··· THE DATA ···
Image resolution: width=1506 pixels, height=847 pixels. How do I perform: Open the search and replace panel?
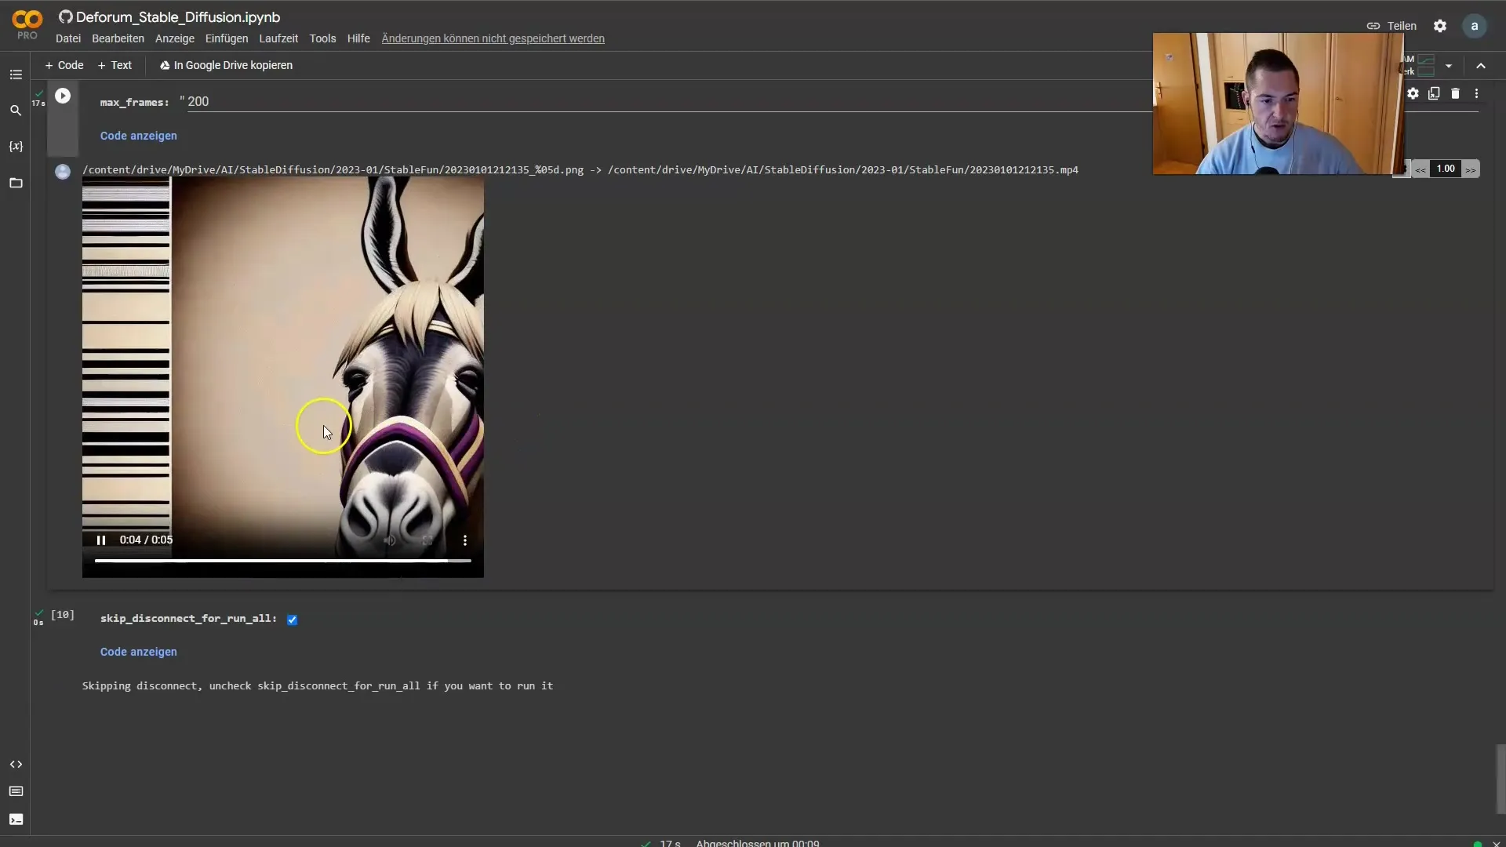point(16,111)
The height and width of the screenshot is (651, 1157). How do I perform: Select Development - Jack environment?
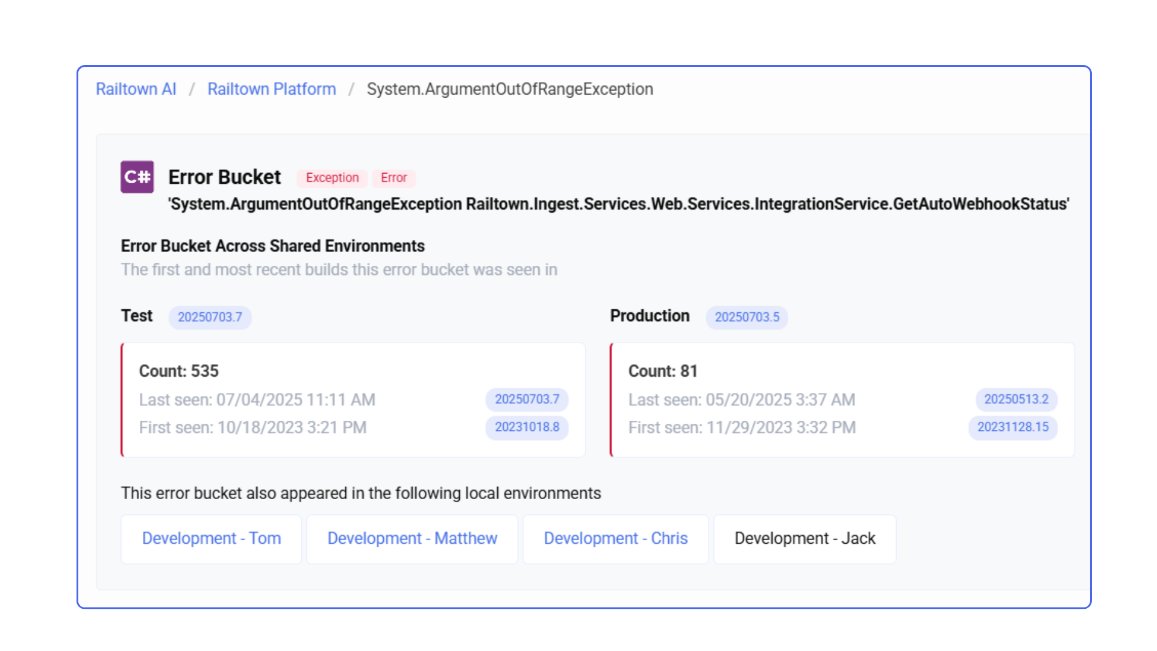point(804,538)

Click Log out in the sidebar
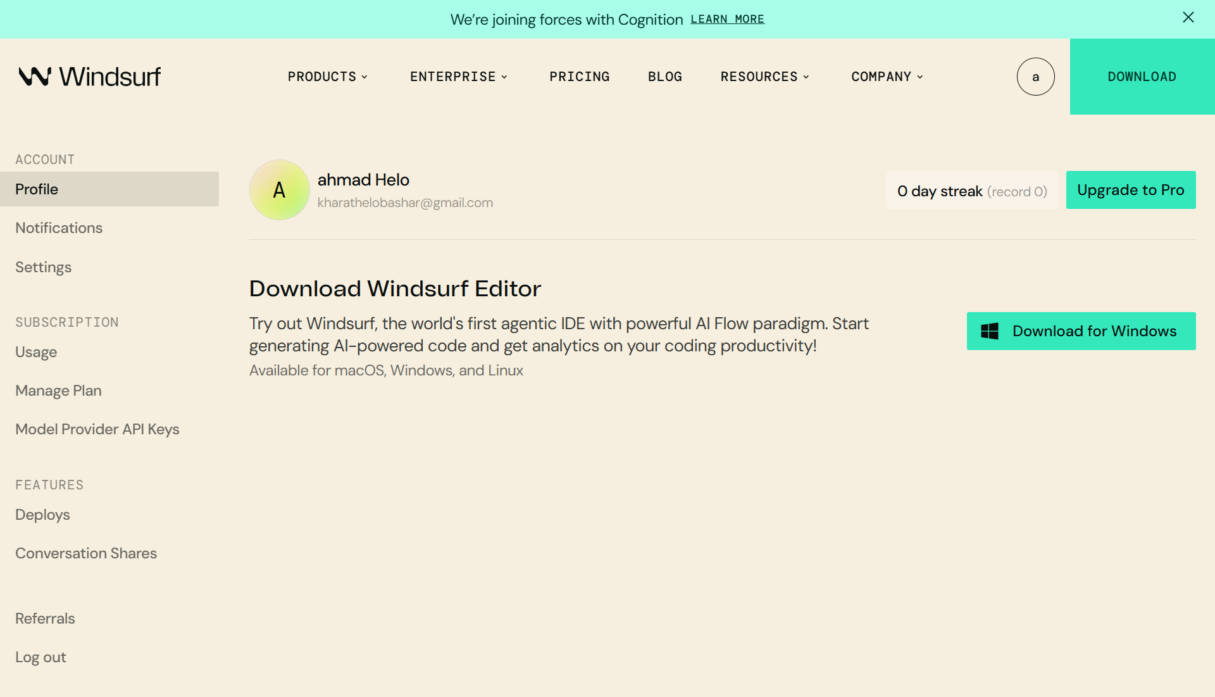[41, 657]
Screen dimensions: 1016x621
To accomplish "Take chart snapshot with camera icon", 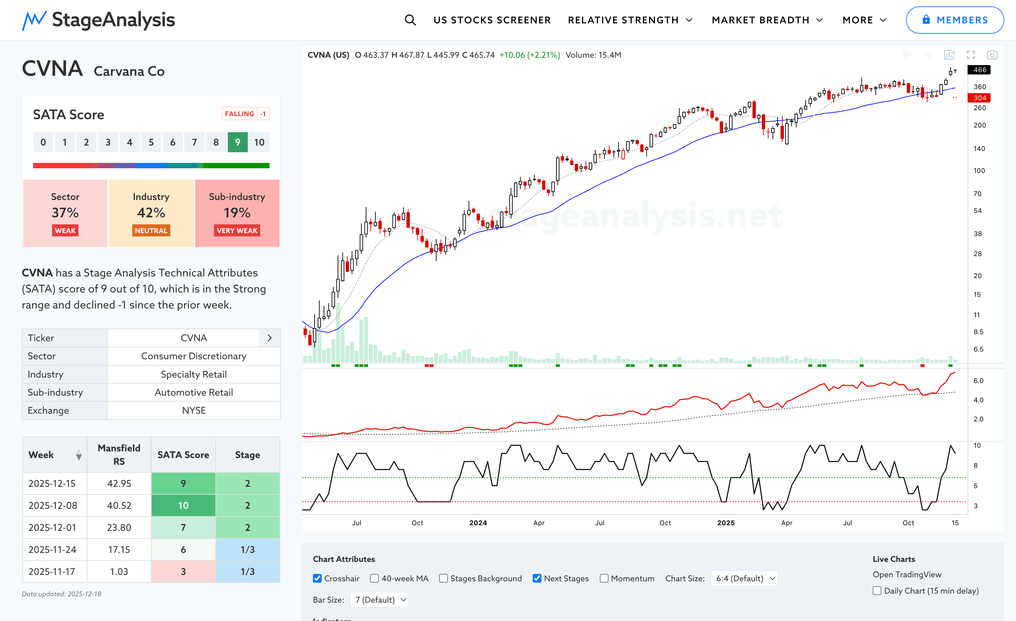I will pos(992,55).
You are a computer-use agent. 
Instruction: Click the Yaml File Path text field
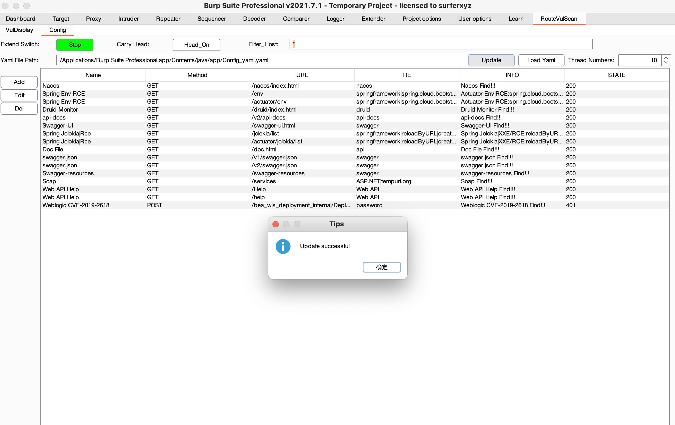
···
WORK ORDER: Up to and including the line with "Screen dimensions: 1016x621", copy the data above from its first line. Skip pictures.

WORKED SOLUTION:
Image resolution: width=1506 pixels, height=847 pixels. How do I perform: Open the search and replace panel?
point(16,111)
The height and width of the screenshot is (651, 1157). How do I perform: Select Development - Jack environment?
point(804,538)

Click Log out in the sidebar
[41, 657]
Screen dimensions: 1016x621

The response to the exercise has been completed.